The General Manager for Operations at the Aura Minerals subsidiary Aranzazu is the Brazilian metallurgical engineer, that has been working for the company since 2018.

== History ==
Formerly Canadian Baldwin Holdings Limited, the company changed its name to Aura Gold, with former-Yamana Gold CEO Victor Bradley as its new CEO, and listed shares on the Toronto Stock Exchange in 2006 in order to pursue exploration of gold properties in Brazil. In 2016, the company re-located its corporate offices from Toronto to Miami, Florida and, re-incorporated under the BVI Business Companies Act with its headquarters in Road Town, British Virgin Islands.

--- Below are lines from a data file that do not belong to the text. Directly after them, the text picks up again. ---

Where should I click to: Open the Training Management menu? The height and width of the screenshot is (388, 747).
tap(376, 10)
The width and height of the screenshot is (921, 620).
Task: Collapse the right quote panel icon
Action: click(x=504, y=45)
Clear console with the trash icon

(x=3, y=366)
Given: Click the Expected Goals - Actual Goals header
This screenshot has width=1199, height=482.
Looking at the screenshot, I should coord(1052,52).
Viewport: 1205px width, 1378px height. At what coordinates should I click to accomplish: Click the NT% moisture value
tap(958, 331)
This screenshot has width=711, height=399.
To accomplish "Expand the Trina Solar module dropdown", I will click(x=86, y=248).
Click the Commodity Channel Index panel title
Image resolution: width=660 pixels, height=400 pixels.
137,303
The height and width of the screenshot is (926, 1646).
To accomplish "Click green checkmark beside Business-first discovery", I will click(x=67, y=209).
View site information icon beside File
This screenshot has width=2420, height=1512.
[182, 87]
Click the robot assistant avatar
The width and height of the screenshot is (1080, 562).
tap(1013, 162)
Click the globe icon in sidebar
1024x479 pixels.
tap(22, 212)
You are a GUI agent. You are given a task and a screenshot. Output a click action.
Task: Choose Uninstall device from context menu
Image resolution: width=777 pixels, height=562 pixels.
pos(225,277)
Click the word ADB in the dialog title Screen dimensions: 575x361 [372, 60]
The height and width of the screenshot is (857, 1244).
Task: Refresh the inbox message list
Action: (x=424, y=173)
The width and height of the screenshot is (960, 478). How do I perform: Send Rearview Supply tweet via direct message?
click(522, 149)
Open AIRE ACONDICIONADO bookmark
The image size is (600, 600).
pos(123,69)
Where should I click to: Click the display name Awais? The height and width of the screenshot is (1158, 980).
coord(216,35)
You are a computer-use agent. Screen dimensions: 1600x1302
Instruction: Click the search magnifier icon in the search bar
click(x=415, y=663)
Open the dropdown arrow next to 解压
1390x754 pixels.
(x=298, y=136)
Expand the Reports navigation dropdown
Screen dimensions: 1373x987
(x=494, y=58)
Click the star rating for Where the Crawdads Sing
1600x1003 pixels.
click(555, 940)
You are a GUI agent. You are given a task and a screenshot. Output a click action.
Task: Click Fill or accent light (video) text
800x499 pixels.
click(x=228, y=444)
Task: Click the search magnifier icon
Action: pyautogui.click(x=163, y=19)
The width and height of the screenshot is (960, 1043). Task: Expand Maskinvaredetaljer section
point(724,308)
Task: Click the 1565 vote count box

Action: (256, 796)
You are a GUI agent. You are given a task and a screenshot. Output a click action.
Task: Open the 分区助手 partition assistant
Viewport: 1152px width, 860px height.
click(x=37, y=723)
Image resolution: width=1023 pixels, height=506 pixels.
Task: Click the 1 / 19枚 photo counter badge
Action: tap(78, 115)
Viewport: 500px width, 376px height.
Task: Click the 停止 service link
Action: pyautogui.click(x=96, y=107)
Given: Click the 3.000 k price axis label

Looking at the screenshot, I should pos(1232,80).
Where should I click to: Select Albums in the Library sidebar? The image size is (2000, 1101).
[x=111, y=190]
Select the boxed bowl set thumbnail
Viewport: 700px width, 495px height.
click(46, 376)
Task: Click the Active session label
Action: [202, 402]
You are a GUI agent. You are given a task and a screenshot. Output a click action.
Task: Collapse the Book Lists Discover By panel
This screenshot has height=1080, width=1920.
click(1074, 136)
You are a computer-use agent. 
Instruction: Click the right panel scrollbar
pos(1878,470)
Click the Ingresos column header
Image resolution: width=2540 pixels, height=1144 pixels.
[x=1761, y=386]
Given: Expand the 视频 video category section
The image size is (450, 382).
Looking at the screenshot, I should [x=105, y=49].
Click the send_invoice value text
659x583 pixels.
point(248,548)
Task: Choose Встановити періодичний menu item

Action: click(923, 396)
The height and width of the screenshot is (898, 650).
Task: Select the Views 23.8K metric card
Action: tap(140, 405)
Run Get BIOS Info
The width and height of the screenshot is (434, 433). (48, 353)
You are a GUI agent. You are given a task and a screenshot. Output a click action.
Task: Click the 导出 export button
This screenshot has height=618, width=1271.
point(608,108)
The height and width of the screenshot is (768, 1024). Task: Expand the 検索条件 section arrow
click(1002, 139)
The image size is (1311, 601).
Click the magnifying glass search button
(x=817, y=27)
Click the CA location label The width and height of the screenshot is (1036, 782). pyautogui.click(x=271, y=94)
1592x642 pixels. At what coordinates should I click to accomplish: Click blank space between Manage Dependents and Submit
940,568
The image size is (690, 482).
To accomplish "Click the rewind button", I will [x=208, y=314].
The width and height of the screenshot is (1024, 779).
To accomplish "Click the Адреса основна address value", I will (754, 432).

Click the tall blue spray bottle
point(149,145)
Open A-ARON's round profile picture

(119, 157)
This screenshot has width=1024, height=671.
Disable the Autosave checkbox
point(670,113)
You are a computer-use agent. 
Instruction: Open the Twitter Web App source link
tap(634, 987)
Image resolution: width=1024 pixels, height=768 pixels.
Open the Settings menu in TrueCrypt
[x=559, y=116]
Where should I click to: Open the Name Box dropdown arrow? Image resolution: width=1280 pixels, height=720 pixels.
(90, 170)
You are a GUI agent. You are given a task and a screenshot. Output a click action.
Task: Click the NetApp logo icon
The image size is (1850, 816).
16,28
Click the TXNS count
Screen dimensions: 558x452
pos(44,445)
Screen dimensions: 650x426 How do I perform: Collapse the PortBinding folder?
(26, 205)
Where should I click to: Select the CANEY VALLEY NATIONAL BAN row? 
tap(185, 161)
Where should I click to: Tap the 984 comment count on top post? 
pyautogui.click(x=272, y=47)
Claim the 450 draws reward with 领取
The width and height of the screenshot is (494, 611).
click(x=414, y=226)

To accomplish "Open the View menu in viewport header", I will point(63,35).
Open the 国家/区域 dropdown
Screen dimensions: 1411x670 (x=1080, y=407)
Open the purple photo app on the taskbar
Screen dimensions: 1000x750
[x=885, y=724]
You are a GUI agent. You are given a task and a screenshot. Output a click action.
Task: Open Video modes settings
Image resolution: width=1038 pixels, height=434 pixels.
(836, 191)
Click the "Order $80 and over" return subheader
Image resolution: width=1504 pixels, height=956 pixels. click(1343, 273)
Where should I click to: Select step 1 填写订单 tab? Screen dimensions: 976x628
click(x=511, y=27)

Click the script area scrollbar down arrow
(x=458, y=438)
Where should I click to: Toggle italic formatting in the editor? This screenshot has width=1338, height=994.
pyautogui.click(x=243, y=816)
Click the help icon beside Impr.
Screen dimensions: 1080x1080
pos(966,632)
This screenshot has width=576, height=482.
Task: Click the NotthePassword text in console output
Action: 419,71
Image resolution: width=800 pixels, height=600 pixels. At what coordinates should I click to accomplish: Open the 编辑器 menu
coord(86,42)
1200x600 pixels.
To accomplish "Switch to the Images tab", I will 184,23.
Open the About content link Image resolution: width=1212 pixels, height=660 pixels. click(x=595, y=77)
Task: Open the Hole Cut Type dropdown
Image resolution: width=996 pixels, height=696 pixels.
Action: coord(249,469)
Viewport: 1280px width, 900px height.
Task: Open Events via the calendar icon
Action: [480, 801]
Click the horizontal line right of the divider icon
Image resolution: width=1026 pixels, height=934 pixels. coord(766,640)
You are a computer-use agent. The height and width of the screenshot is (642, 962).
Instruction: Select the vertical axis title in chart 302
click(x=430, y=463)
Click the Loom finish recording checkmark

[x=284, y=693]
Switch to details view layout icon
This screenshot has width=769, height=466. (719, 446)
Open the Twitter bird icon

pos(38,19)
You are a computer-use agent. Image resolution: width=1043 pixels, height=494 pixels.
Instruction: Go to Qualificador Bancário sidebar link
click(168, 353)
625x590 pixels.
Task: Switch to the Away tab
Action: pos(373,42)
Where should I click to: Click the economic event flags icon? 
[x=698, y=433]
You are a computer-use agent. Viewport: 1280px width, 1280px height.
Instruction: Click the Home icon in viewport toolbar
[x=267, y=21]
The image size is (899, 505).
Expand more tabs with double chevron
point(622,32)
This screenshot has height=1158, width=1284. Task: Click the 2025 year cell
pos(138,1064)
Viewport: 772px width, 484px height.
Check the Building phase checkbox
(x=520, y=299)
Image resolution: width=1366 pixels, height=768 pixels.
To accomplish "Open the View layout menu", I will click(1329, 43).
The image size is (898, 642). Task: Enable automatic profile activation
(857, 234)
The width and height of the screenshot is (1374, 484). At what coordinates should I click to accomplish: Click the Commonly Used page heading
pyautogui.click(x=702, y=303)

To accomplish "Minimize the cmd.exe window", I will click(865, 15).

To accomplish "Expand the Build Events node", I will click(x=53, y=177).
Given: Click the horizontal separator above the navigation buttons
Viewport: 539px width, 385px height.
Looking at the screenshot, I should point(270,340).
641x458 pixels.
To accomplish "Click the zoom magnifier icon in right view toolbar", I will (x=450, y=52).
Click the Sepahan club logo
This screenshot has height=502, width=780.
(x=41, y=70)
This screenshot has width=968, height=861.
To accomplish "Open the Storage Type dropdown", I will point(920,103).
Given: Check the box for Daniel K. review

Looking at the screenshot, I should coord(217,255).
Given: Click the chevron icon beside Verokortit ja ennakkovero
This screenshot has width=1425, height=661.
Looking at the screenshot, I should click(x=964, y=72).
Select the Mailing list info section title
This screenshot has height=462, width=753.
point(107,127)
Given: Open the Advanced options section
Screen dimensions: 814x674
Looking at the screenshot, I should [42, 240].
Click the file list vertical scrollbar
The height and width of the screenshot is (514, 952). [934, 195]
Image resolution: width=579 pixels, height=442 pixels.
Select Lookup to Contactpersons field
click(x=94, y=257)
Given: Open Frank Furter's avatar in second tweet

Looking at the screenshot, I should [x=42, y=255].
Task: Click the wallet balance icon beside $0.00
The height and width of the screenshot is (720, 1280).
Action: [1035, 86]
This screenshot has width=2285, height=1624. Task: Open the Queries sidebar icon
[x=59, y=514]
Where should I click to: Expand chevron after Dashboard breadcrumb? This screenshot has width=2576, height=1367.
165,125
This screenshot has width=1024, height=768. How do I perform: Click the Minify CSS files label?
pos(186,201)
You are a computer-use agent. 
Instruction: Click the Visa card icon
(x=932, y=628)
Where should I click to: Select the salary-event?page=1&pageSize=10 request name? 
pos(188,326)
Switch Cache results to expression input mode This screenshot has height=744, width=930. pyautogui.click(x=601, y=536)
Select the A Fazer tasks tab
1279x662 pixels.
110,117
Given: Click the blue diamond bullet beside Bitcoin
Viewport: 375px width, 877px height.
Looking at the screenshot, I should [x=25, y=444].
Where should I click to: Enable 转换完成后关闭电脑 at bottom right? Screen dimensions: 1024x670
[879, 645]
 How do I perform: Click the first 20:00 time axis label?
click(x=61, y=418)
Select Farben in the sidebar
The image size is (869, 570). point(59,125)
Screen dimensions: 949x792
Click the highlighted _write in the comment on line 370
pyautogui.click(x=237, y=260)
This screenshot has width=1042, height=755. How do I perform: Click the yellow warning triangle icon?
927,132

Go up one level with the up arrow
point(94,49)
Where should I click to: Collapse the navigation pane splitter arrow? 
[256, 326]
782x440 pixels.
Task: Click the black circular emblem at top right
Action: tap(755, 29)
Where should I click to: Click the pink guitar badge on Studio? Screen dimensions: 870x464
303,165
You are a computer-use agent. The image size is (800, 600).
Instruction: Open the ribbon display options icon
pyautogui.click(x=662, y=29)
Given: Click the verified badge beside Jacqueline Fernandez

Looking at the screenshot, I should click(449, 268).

Mineraçāo Apoena, a subsidiary of Aura, closed the Sāo Vicente gold mine, located in Nova Lacerda, in July 2013. The closure is due to the natural depletion of the mine. The mine started commercial production in 2009 and in the first year of operations produced 49,584 ounces of gold from 2.16 million tons of ore with a 0.43 grams of gold per tonne content.

Aura Minerals reported it 206,747 ounces of gold were produced in 2013, an increase of 20% from the 172,500 in 2012.

The Aranzazu mine, which produces copper in Mexico, had its activities suspended in January 2015. The company said it would spend the first half reviewing the development plans, costs and expenses of the project

In May 2015, Aura Minerals signed an agreement with Serra da Borda Mineraçāo e Metalurgia (SBMM), a subsidiary of Yamana Gold, to acquire the Ernesto / Pau-a-Pique gold mine, located near Pontes e Lacerda, through the issuance of shares, call options and payment of royalties on future production. The operation was approved by the Administrative Council for Economic Defense (CADE) in July 2015.

In March 2018 the company completed a merger with TSX-listed Rio Novo Gold Inc in an all-stock deal with former Rio Novo shareholders forming 22% of the new Aura Minerals.